PROBLEM REQUIREMENTS: Could you copy exactly the lines from the one containing "This screenshot has height=458, width=675." through the last line of the records, leaving out every picture?

--- MATERIAL PROVIDED Enclosed Below ---

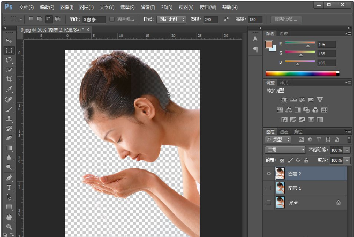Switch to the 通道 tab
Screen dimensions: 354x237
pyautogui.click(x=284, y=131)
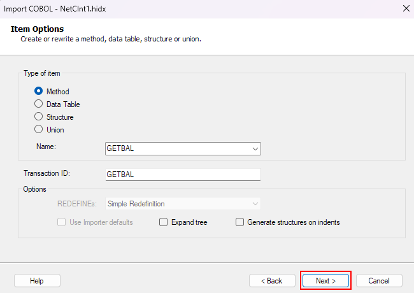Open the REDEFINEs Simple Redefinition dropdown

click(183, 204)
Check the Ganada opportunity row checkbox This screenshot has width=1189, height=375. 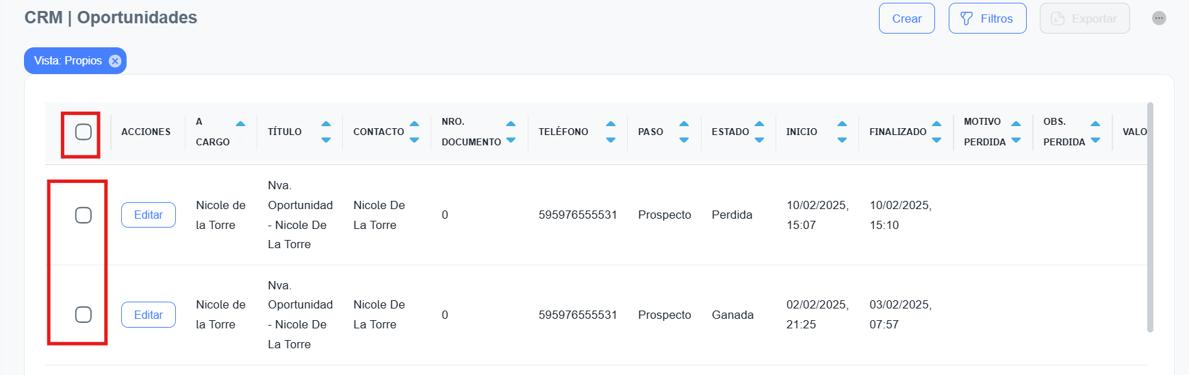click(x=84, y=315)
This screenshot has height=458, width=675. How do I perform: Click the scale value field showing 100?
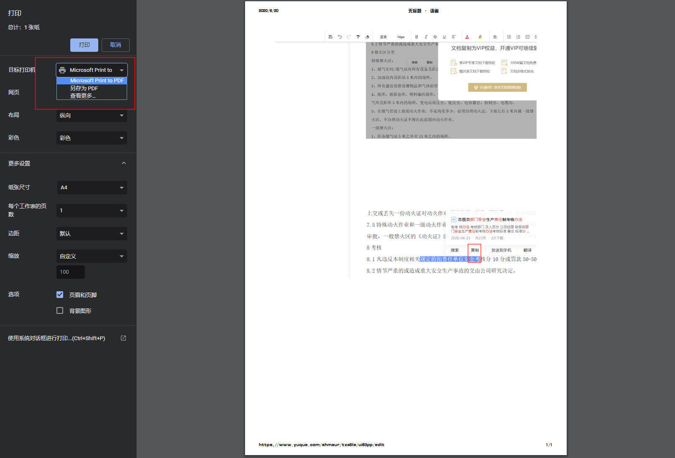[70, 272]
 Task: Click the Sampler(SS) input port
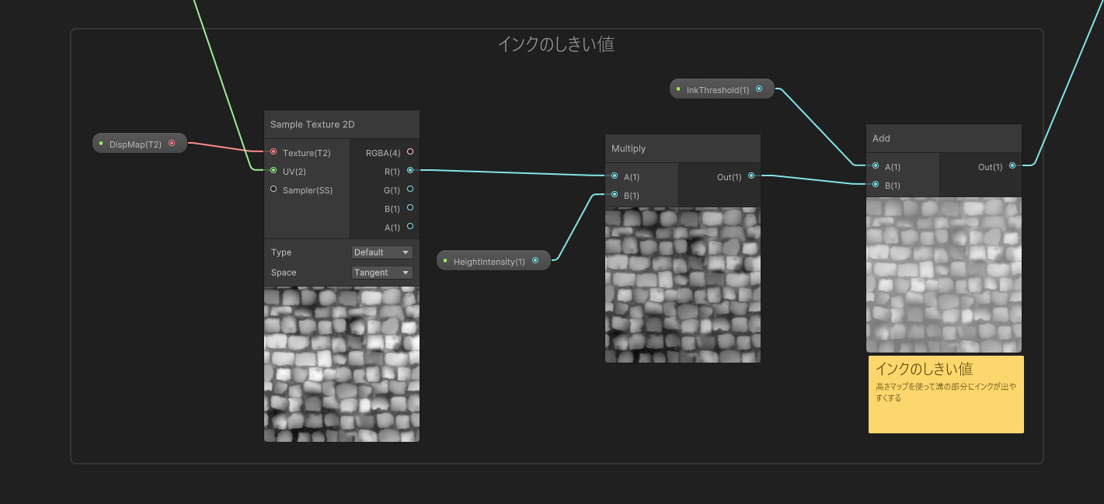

--- End of Enclosed MATERIAL PROVIDED ---

WORKED SOLUTION:
This screenshot has height=458, width=675. How do I perform: Click the scale value field showing 100?
[70, 272]
 Task: Click the Sampler(SS) input port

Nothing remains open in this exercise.